Highlights such as “The Opposite of the Afternoon”, a lengthy sixties style track that comes in half way through the album, and “One at a Time”, the song prior, show the bands innate ability to be versatile without alienating its core sound, and are welcome amongst some other tracks which, while essential to the story UMO are trying to tell via II, can get lost a bit amongst the weightier numbers. “Dawn”, a short and entirely instrumental piece, brings you almost as into a coma as a follow on piece from the relaxing “Monki”, and made me feel like I’d been up all night and it was time for bed. It’s the kind of song I’d put on to try and get everyone to fuck off out of my living room, which perhaps why it is followed by “Faded in The Morning”, aptly titled. The sensitivity of the bands style shines through in this album, full of melodic key changes and soft reverb, “Swim and Sleep” best demonstrates this, capturing what bought in UMOs cult following in the first place.

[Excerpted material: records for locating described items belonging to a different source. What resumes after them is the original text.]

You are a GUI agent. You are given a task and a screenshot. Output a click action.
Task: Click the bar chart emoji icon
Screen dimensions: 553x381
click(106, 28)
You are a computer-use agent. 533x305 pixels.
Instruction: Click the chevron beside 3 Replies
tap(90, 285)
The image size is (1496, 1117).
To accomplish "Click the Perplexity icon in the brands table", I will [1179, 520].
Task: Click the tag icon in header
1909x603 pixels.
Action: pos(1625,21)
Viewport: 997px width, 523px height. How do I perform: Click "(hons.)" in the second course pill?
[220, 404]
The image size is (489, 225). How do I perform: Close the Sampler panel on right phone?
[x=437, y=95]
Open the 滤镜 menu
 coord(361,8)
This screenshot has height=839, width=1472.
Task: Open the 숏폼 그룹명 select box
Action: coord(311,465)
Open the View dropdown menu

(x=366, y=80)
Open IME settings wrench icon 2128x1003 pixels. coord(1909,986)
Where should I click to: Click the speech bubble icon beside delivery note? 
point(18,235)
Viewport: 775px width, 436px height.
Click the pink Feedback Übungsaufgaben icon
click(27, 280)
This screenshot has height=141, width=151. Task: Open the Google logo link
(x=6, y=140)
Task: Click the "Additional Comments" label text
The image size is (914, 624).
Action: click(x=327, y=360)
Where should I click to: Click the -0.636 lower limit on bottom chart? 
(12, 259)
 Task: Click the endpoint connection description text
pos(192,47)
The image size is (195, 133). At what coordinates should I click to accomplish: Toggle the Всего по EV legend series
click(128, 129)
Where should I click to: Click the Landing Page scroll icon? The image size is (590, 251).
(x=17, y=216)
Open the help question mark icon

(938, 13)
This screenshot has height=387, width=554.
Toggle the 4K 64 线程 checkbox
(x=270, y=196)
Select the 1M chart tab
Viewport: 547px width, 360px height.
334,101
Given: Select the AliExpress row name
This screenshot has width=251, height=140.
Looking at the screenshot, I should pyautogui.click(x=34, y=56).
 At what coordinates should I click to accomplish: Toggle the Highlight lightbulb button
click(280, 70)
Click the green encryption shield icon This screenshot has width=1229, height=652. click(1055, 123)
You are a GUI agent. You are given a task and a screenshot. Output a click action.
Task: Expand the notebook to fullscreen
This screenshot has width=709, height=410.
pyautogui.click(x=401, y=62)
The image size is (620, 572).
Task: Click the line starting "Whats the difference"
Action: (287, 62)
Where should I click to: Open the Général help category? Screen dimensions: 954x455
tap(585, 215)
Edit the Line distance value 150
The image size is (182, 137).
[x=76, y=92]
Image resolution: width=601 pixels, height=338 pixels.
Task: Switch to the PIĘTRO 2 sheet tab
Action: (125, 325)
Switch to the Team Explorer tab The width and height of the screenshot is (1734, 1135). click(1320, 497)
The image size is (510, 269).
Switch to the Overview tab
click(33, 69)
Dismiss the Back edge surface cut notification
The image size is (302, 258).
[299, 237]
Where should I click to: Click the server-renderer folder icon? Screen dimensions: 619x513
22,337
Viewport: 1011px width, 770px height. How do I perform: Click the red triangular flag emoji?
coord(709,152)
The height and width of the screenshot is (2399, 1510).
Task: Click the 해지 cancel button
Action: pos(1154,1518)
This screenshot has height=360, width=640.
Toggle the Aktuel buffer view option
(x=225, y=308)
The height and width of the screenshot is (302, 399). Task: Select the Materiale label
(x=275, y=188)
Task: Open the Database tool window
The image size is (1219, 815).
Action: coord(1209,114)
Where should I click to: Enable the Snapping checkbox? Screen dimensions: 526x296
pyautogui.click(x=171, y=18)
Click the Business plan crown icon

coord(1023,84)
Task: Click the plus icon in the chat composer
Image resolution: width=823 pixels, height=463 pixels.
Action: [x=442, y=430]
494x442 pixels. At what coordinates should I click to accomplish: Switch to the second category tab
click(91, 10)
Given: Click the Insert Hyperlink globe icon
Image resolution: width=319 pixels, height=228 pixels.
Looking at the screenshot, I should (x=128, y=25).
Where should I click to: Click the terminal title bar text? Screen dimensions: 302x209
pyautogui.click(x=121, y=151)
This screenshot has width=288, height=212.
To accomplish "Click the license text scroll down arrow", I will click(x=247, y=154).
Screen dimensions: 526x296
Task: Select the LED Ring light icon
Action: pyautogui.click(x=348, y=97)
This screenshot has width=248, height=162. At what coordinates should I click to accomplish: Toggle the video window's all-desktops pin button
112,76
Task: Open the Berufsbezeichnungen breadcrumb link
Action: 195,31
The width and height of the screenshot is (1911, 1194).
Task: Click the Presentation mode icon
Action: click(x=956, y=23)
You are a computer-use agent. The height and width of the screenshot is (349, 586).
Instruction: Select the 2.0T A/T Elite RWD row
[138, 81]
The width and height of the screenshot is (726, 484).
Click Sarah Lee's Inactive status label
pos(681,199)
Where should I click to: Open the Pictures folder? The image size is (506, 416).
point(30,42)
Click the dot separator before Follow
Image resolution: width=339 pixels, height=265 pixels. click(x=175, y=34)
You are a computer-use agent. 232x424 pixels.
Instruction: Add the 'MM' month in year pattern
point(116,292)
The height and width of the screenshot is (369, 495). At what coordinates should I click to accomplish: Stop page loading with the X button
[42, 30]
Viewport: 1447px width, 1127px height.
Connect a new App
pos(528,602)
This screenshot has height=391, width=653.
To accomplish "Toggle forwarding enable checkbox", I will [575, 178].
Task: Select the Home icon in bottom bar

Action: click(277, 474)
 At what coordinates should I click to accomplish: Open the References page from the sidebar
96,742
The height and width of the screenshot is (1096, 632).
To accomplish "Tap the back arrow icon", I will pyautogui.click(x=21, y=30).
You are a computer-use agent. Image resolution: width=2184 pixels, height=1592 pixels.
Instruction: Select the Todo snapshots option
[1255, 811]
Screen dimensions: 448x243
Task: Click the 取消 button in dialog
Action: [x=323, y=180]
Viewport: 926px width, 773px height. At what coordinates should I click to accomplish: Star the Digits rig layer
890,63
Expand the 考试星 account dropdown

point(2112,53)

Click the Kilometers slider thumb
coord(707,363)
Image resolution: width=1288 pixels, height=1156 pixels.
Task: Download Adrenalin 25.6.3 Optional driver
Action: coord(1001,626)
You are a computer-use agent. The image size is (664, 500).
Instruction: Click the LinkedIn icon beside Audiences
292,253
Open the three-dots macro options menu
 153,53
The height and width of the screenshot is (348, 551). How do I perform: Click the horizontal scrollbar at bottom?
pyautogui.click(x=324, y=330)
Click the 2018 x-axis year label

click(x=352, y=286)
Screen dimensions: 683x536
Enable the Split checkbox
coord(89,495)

Unknown Mortal Orchestra have made a successful come back and I’d be really interested to see them pulling this album off live, though its ethereal sound sometimes didn’t sit quite well with me. Very much deserving of its place in its genre, I feel that this album will gradually grow on the listener, with the talented works of the individuals behind this collaborative becoming more accentuated with each try. Though II is short, it is packed with fast-fingered guitar, an uncut edge and beautiful songwriting, propelling it into the heats of UMO fans everywhere. Certainly not everybody’s cup of tea but a triumph at spanning across genres and creating their own home there, with Kinksesque vibes cutting through Ariel Pink sounds, and a very worthy debut into 2013.